◆ SELECTION
----

Reviewer #1: The present work by Koevoet and colleagues reports reanalyzed EEG data from two earlier publications, now with a focus on how previous-trial target locations affect visual search, and how it interacts with current-trial target location. Using elegant IEM and RSA analyses, they observe that previous-trial target locations get consistently reactivated during the next stimulus event (the next search array, as well as a cuing display) and this signal coexists with the current-trial target information. Overall, I thought that the manuscript was interesting, well-done and that it will make a substantial contribution to the literature. Yet, I also had a couple of concerns and questions, which I hope the authors can address.

Major

1) I appreciated the analysis of the eye-movement data for experiment 1, which yielded clear results. Yet, there are a couple of other things that I think deserve attention in this regard: a) no such results are provided for experiment 2, which seems like an oversight; b) while reassuring concerning eye movements with regard to the previous target location, participants seem to quite clearly move their eyes in general (but see also last minor point), and likely towards the current target location (which is hard, if not impossible, to fully avoid). I think it would also be important to report results with regard to the eye-movements towards the current target location. c) related to the previous points, I was surprised that I did not see any information in the method section about how eye-related activity may have been attenuated, artifact rejection aside. Why not use ICA to remove as much eye-related activity as possible from all EEG channels, in order to avoid a direct influence in the multivariate results? If I am not overlooking something, I feel that it would be important to still do that.

----

◆ AIM OF THE TASK
Answer these from the review above:
(a) How many earlier publications supplied the EEG data that were reanalyzed?
(b) Which two analyses does the reviewer call elegant?
(c) What method does the reviewer propose for removing eye-related activity from all EEG channels?

◆ AVAILABLE DATA
----

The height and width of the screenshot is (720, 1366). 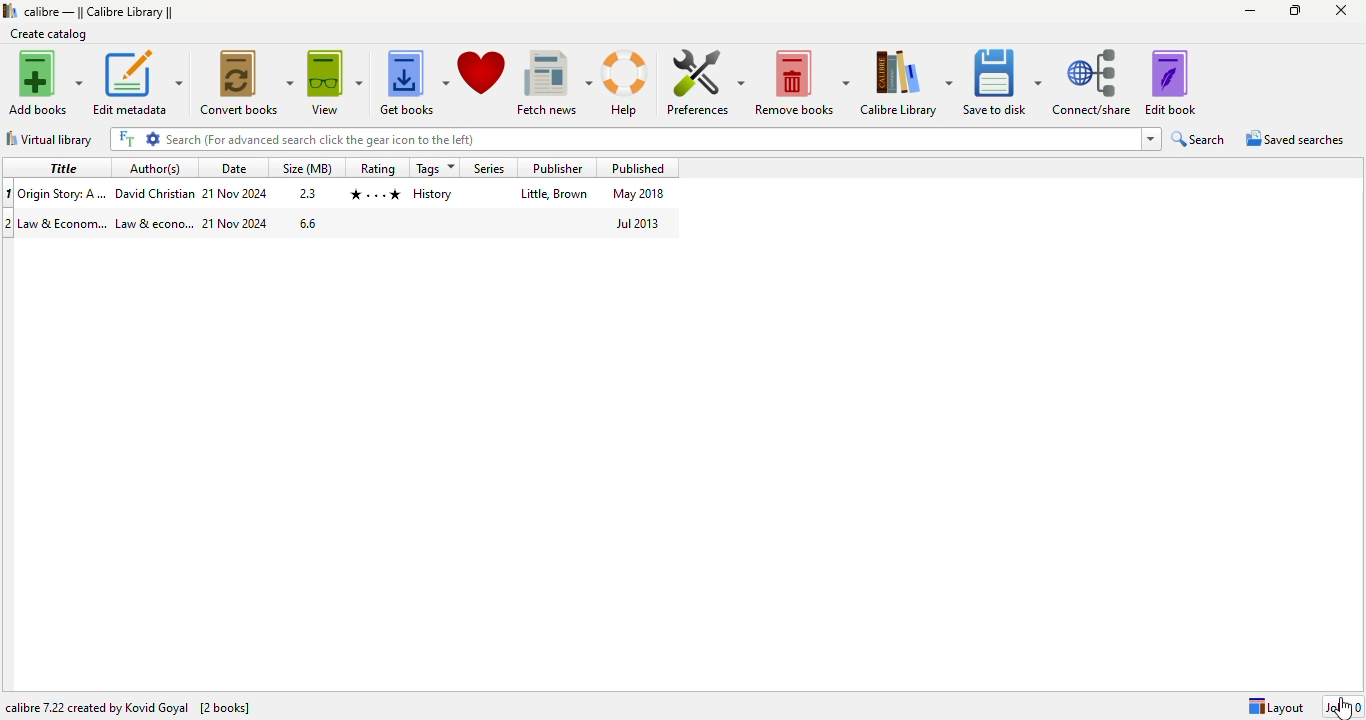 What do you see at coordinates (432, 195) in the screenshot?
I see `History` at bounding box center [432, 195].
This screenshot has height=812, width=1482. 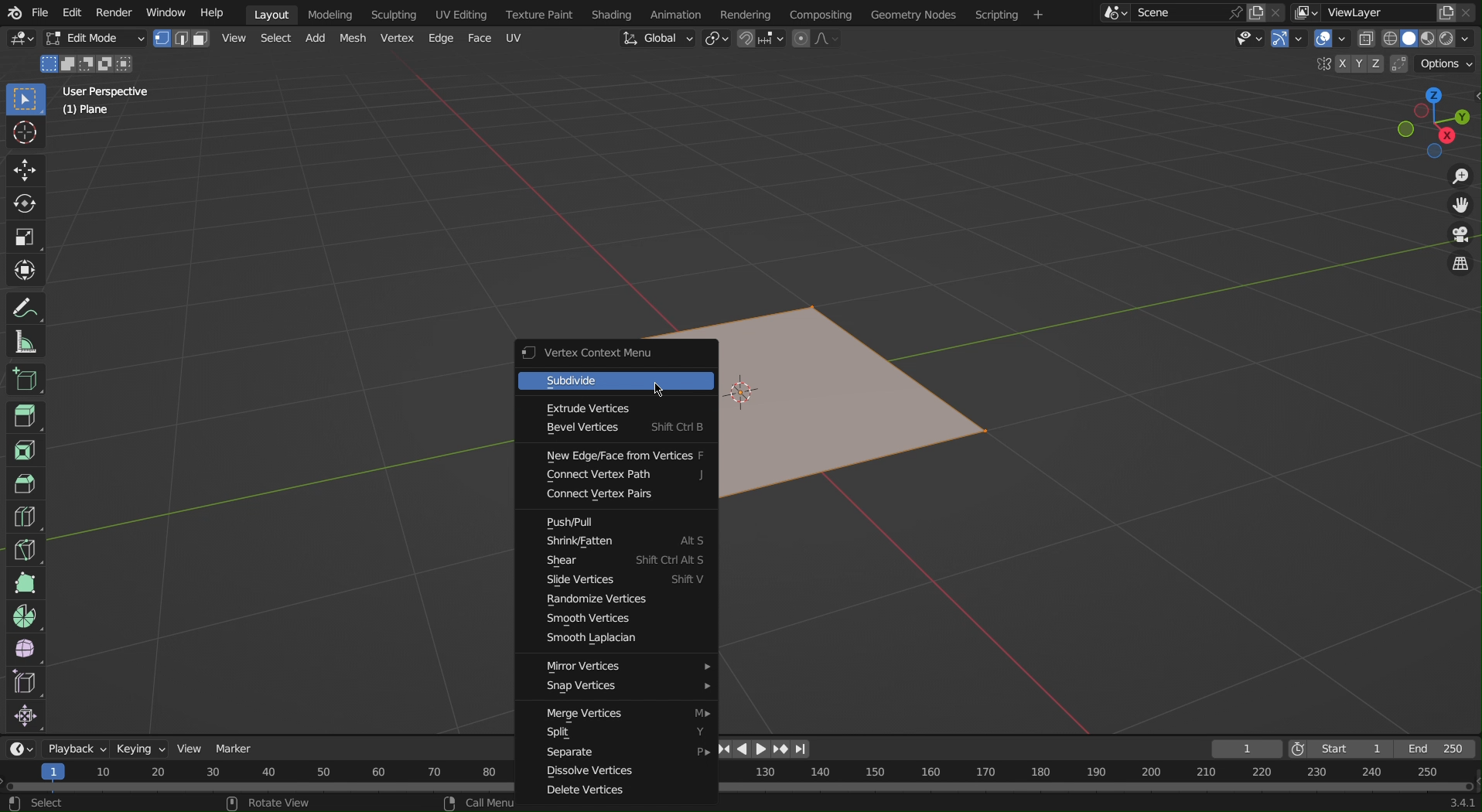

----

◆ COMPLETED TASK
(a) Two.
(b) IEM and RSA.
(c) ICA.